For the standard Go compiler, except values of large-size struct and array types, other types in Go are all small-size types.
To avoid large value copy costs in argument passing and channel value send and receive operations, we should try to avoid using large-size struct and array types as function and method parameter types (including method receiver types) and channel element types. We can use pointer types whose base types are large-size types instead for such scenarios.
One the other hand, we should also consider the fact that too many pointers will increase the pressure of garbage collectors at run time. So whether large-size struct and array types or their corresponding pointer types should be used relies on specific circumstances.
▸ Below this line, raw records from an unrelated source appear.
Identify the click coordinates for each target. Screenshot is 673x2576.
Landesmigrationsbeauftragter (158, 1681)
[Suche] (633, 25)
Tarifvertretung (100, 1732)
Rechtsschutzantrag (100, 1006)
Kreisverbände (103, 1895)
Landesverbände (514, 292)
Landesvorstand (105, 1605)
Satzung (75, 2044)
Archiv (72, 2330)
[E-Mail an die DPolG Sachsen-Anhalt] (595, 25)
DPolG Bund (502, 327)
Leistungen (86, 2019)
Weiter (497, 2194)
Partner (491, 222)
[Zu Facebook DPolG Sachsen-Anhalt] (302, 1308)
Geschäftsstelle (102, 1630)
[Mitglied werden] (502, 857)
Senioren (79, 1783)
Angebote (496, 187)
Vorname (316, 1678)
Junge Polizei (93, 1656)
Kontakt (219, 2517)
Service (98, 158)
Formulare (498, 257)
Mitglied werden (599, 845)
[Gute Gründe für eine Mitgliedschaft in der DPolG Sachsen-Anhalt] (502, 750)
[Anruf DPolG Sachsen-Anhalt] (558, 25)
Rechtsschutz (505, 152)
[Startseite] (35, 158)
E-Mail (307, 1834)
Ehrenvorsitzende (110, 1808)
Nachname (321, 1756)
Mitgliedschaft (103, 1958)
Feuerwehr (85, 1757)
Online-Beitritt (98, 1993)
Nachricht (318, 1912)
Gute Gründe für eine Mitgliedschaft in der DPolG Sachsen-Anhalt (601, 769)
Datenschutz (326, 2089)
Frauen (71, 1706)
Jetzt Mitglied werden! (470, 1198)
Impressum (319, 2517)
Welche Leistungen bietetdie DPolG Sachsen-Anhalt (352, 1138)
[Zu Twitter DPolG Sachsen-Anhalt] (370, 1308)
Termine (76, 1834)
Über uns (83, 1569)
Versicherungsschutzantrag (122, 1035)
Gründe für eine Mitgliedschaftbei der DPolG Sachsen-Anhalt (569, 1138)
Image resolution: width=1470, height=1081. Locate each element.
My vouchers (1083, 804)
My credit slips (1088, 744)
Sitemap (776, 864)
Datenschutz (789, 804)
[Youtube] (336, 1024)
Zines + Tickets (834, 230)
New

Generally, in practice, we seldom use pointer types whose base types are slice types, map types, channel types, function types, string types and interface types. The costs of copying values of these assumed base types are very small.
We should also try to avoid using the two-iteration-variable forms to iterate array and slice elements if the element types are large-size types, for each element value will be copied to the second iteration variable in the iteration process.
The following is an example which benchmarks different ways to iterate slice elements.package main
import "testing"
type S [12]int64
var sX = make([]S, 1000)
var sY = make([]S, 1000)
var sZ = make([]S, 1000)
var sumX, sumY, sumZ int64
func Benchmark_Loop(b *testing.B) {
for i := 0; i < b.N; i++ {
sumX = 0
for j := 0; j < len(sX); j++ {
sumX += sX[j][0]
}
}
}
func Benchmark_Range_OneIterVar(b *testing.B) {
for i := 0; i < b.N; i++ {
sumY = 0
for j := range sY {
sumY += sY[j][0]
}
}
}
func Benchmark_Range_TwoIterVar(b *testing.B) {
for i := 0; i < b.N; i++ {
sumZ = 0
for _, v := range sZ {
sumZ += v[0]
}
}
}
Run the benchmarks in the directory of the test file,
we will get a result similar to:
Benchmark_Loop-4 424342 2708 ns/op
Benchmark_Range_OneIterVar-4 407905 2808 ns/op
Benchmark_Range_TwoIterVar-4 214860 5222 ns/op
We can find that the efficiency of the two-iteration-variable form is much lower than the other two. But please note that, some compilers might make special optimizations to remove the performance differences between these forms. The above benchmark result is for the standard Go compiler version 1.20.